Apa Itu RPO dan RTO?

Dua parameter yang sangat penting dalam disaster recovery adalah RPO (Recovery Point Objective) dan RTO (Recovery Time Objective).

Recovery Point Objective (RPO)

RPO menentukan seberapa banyak data yang masih dapat ditoleransi untuk hilang setelah terjadi insiden.

Misalnya, perusahaan menetapkan RPO 1 jam. Artinya, strategi backup atau replication harus dirancang agar kehilangan data tidak melebihi target tersebut.

Semakin kecil RPO, biasanya semakin tinggi kebutuhan terhadap frekuensi backup, replication, bandwidth, storage, dan desain infrastruktur.

Recovery Time Objective (RTO)

RTO menentukan target waktu pemulihan layanan.

Jika sebuah aplikasi memiliki RTO 2 jam, maka desain disaster recovery harus memungkinkan workload tersebut kembali beroperasi dalam target waktu tersebut.

RPO berfokus pada kehilangan data, sedangkan RTO berfokus pada waktu pemulihan.

Keduanya perlu ditentukan berdasarkan dampak bisnis, bukan sekadar mengikuti angka teknis.

Ruang Lingkup Jasa Disaster Recovery

Layanan disaster recovery dapat dirancang sesuai arsitektur dan kebutuhan workload perusahaan.

Beberapa komponen yang umum meliputi:

Assessment Infrastruktur

Tahap awal dilakukan dengan memahami server, aplikasi, database, storage, network, dependency, serta workload yang berjalan.

Tujuannya adalah menentukan sistem mana yang kritis dan bagaimana dependency antar-komponen tersebut.

Backup dan Data Protection

Backup digunakan sebagai salah satu sumber pemulihan ketika data produksi mengalami kerusakan atau tidak dapat digunakan.

Strateginya dapat mencakup backup database, file, virtual machine, konfigurasi, hingga workload tertentu sesuai kebutuhan.

Namun, backup harus disertai pengujian recovery. Backup yang tidak pernah diuji belum dapat dianggap sebagai strategi recovery yang matang.

Replication

Untuk workload tertentu, data atau sistem dapat direplikasi ke lingkungan recovery.
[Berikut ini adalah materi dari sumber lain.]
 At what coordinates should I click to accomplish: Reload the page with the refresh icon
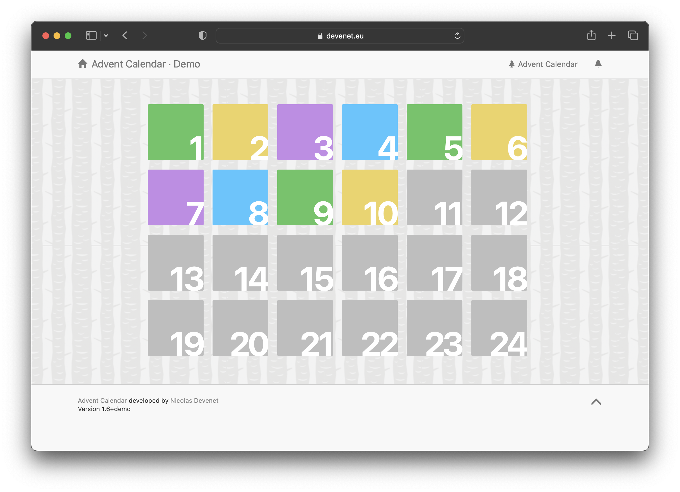pos(457,36)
Replication dapat membantu mengurangi waktu pemulihan karena lingkungan tujuan telah memiliki salinan workload atau data yang relatif terbaru.

Recovery Environment

Perusahaan membutuhkan lingkungan tempat workload akan dipulihkan ketika sistem utama mengalami gangguan.

Lingkungan ini dapat dirancang menggunakan infrastruktur cloud, virtualisasi, server, storage, atau kombinasi teknologi sesuai kebutuhan.

Monitoring

Monitoring membantu mengetahui status backup, replication, storage, resource, serta komponen recovery.
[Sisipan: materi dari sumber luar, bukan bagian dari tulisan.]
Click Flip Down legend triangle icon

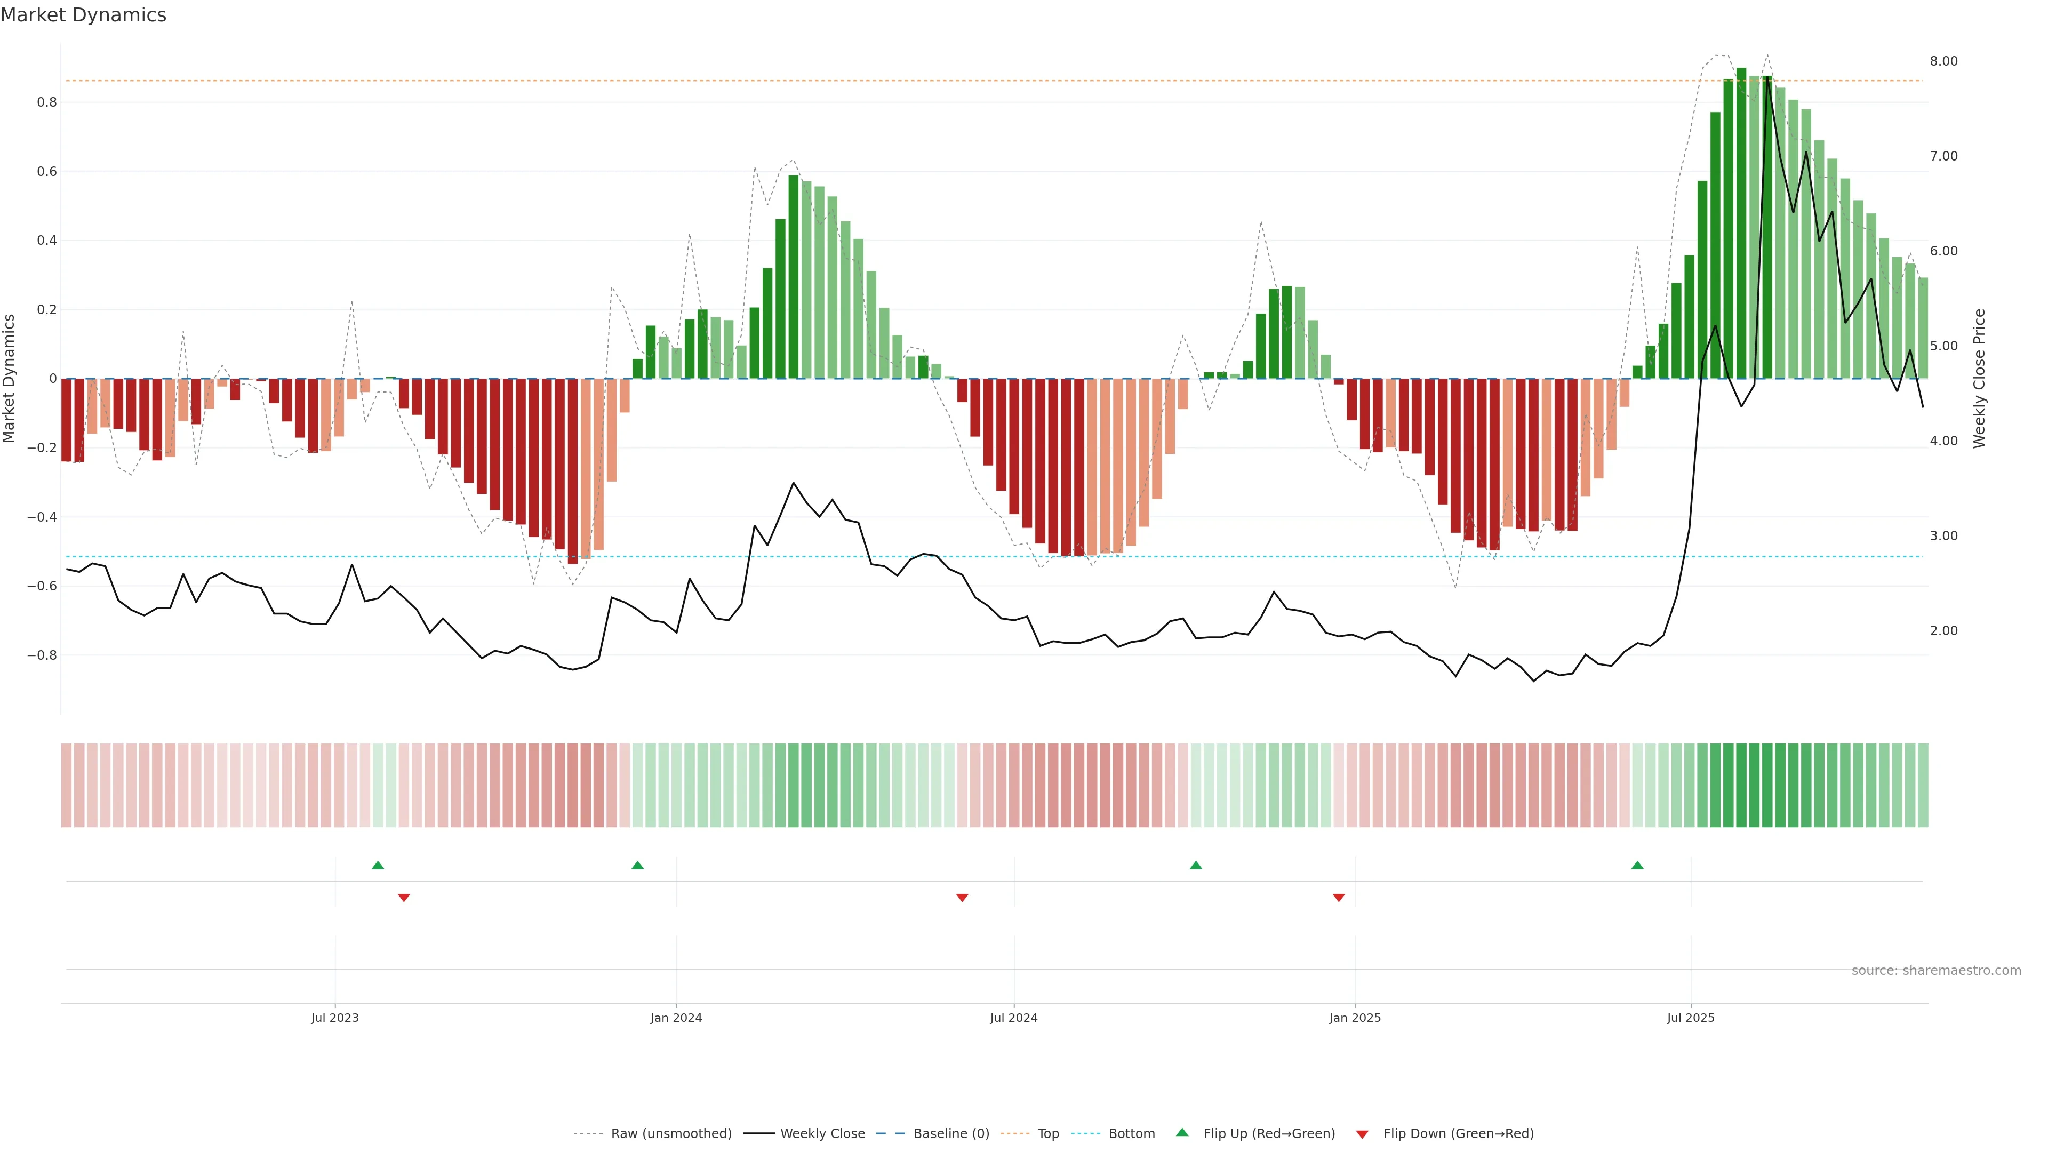[1362, 1134]
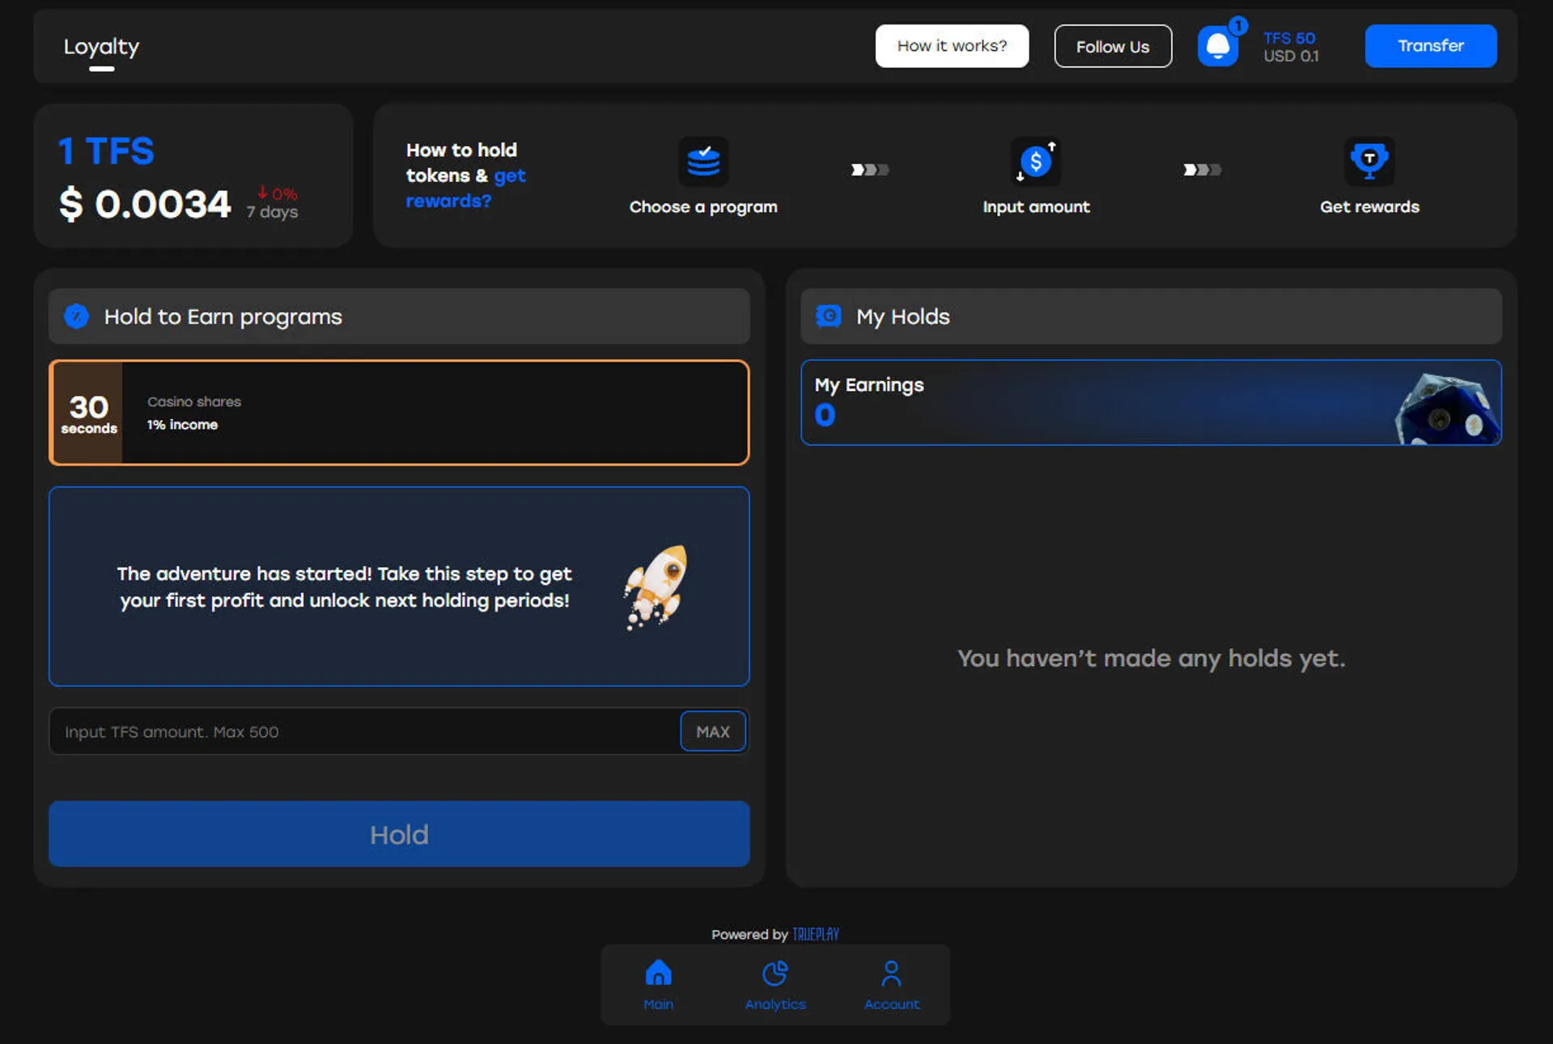This screenshot has height=1044, width=1553.
Task: Open the notifications bell icon
Action: 1218,45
Dengan monitoring, potensi kegagalan proses backup atau replication dapat diketahui sebelum benar-benar dibutuhkan.

Recovery Testing

Pengujian recovery merupakan bagian penting dari disaster recovery.

Tim IT perlu memastikan bahwa backup dapat digunakan, prosedur recovery berjalan, dependency aplikasi tersedia, dan target RPO/RTO realistis.
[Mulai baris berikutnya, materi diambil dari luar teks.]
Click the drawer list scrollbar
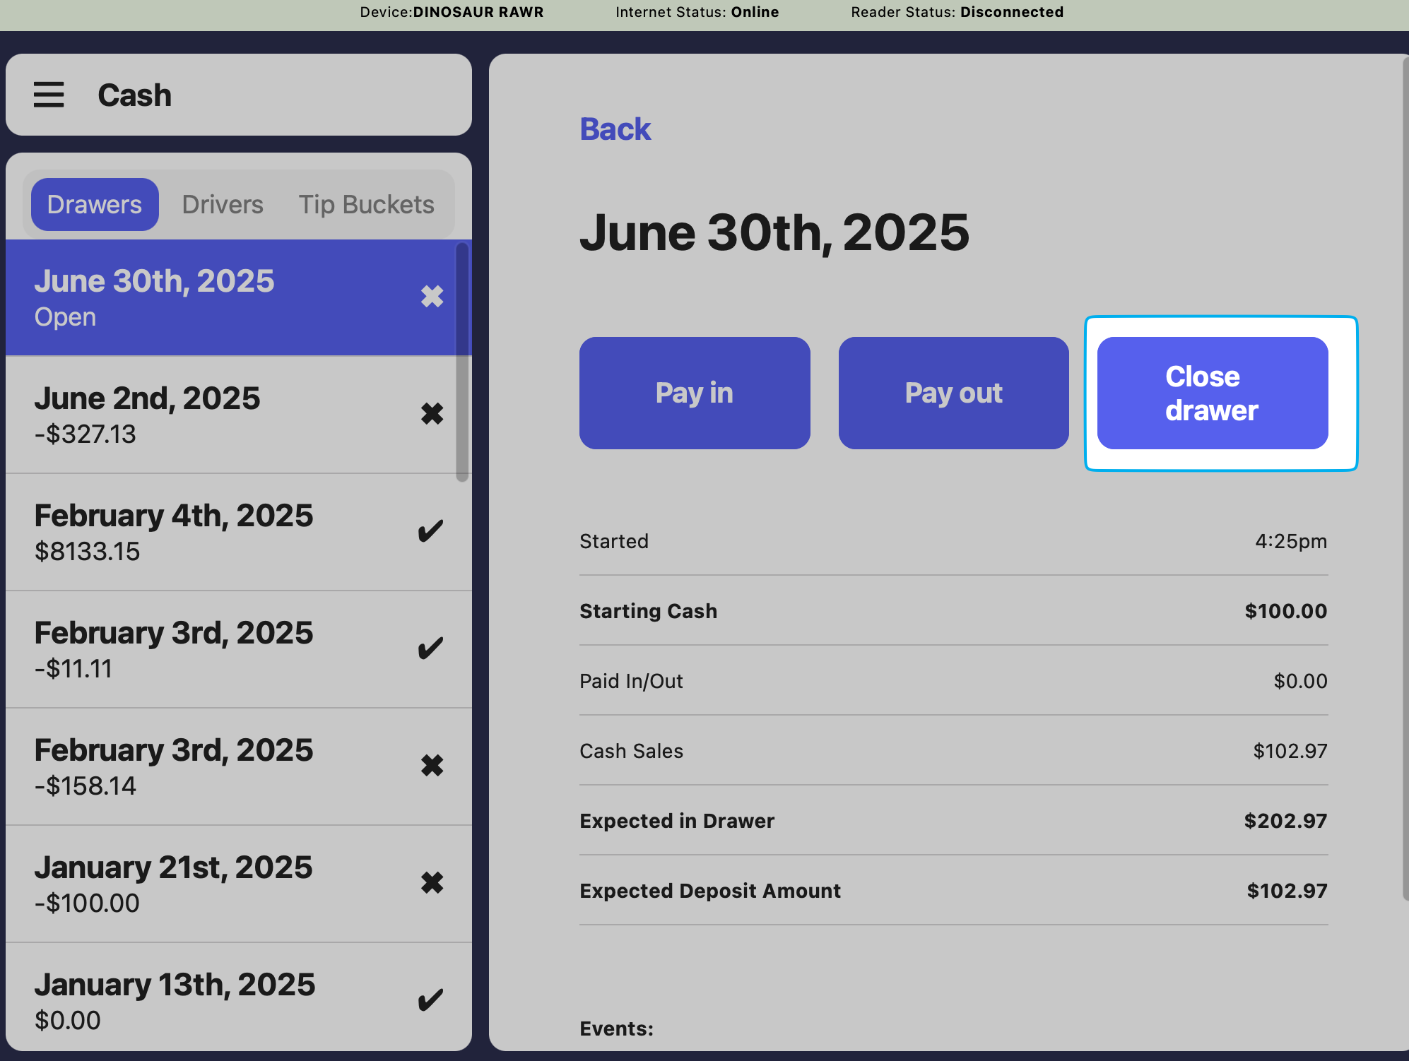 tap(462, 362)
Disaster Recovery vs Backup

Keduanya berhubungan erat, tetapi bukan hal yang sama.

AspekBackupDisaster Recovery
FokusSalinan dataPemulihan layanan
TujuanMengembalikan dataMengembalikan operasional
KomponenData, file, VM, databaseInfrastruktur, data, network, aplikasi
RPOUmumnya menjadi parameter backupMenjadi bagian desain recovery
RTOTidak selalu menjadi fokus utamaParameter utama
TestingBackup verificationRecovery/failover testing

Dengan demikian, backup merupakan salah satu komponen disaster recovery, bukan pengganti keseluruhan strategi DR.

Siapa yang Membutuhkan Disaster Recovery?

Hampir semua organisasi yang bergantung pada sistem IT dapat mempertimbangkan disaster recovery.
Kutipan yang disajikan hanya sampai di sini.